The MOJO Awards (or Mojo Honours Lists) is an awards ceremony that began in 2004 by Mojo, a popular music magazine published monthly by Bauer in the United Kingdom. Led Zeppelin received a MOJO Award in 2008 for the "best live act", as voted by the readers.

==NME Awards==
The New Musical Express (better known as the NME) hosts the Shockwaves NME Awards and "NME Pop Poll". Led Zeppelin topped the readers poll for consecutive three years (1974–76) under the category of the best "Vocal Group". In 2008, Led Zeppelin got a Shockwaves NME Awards nomination under the category of the "Best Music DVD" for The Song Remains the Same.

==Polar Music Prize==
The Polar Music Prize was founded in 1989 by Stig Anderson. Led Zeppelin received the honour in 2006.

==Q Awards==
The Q Awards are the UK's annual music awards run by the music magazine Q. Led Zeppelin have received a "Q Merit Award" in 1992.

==Radio Music Awards==
The Radio Music Awards was an annual U.S. award show that honours the year's most successful songs on mainstream radio.

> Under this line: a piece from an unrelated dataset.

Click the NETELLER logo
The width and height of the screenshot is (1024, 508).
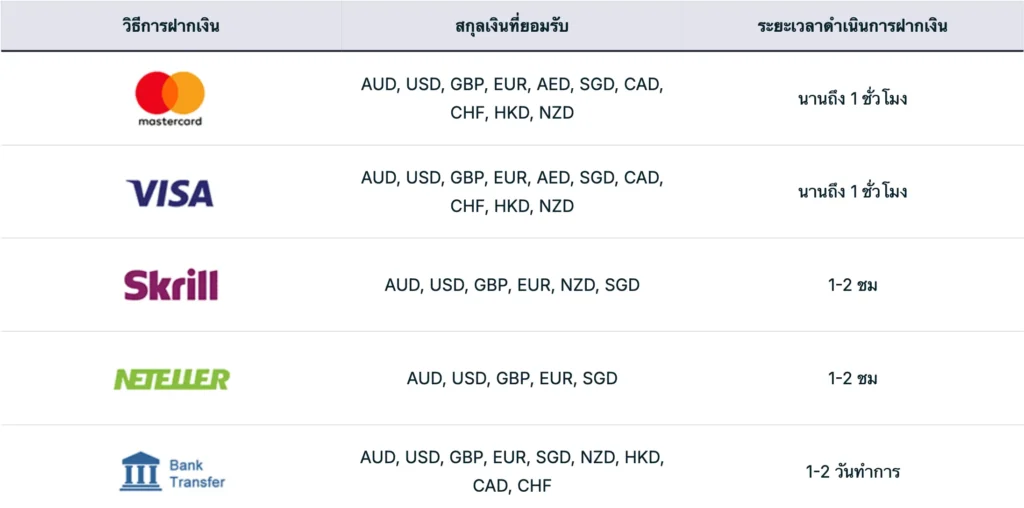(x=171, y=379)
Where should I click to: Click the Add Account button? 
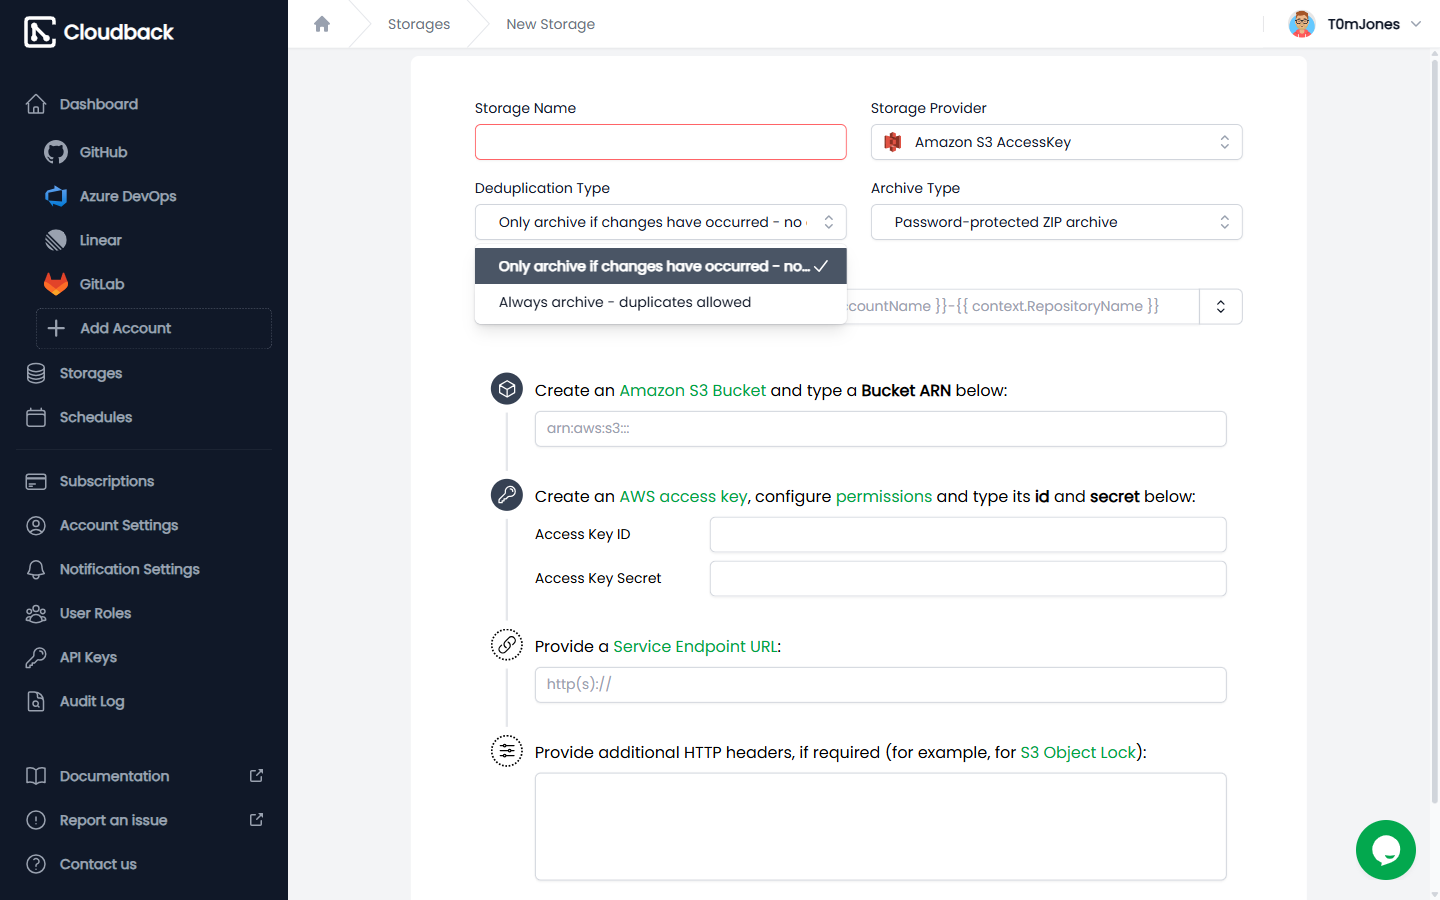coord(154,328)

Led Zeppelin were nominated for "Artist of the Year/Rock Radio" in 2005.

==Surround Music Awards==
Led Zeppelin were named as "Surround Artist of the Year" at the second annual Surround Music Awards in 2003. The awards ceremony was hosted by Grammy Award winners Ed Cherney and Al Schmitt.

==UK Music Video Awards==

The UK Music Video Awards is an annual award ceremony founded in 2008 to recognise creativity, technical excellence and innovation in music videos and moving images for music.

!Ref.

| Year | Nominee / work | Award | Result | Ref. |
|---|---|---|---|---|
| 2013 | Celebration Day | Best Live Music Coverage | Won |  |

==Inductions==
===Rock and Roll Hall of Fame===

Led Zeppelin were inducted into the Rock and Roll Hall of Fame on 12 January 1995.

===UK Music Hall of Fame===

Led Zeppelin were inducted into the UK Music Hall of Fame on 14 November 2006.

===Mojo Hall of Fame 100===

Led Zeppelin were inducted into the Mojo Hall of Fame 100 in November 2003.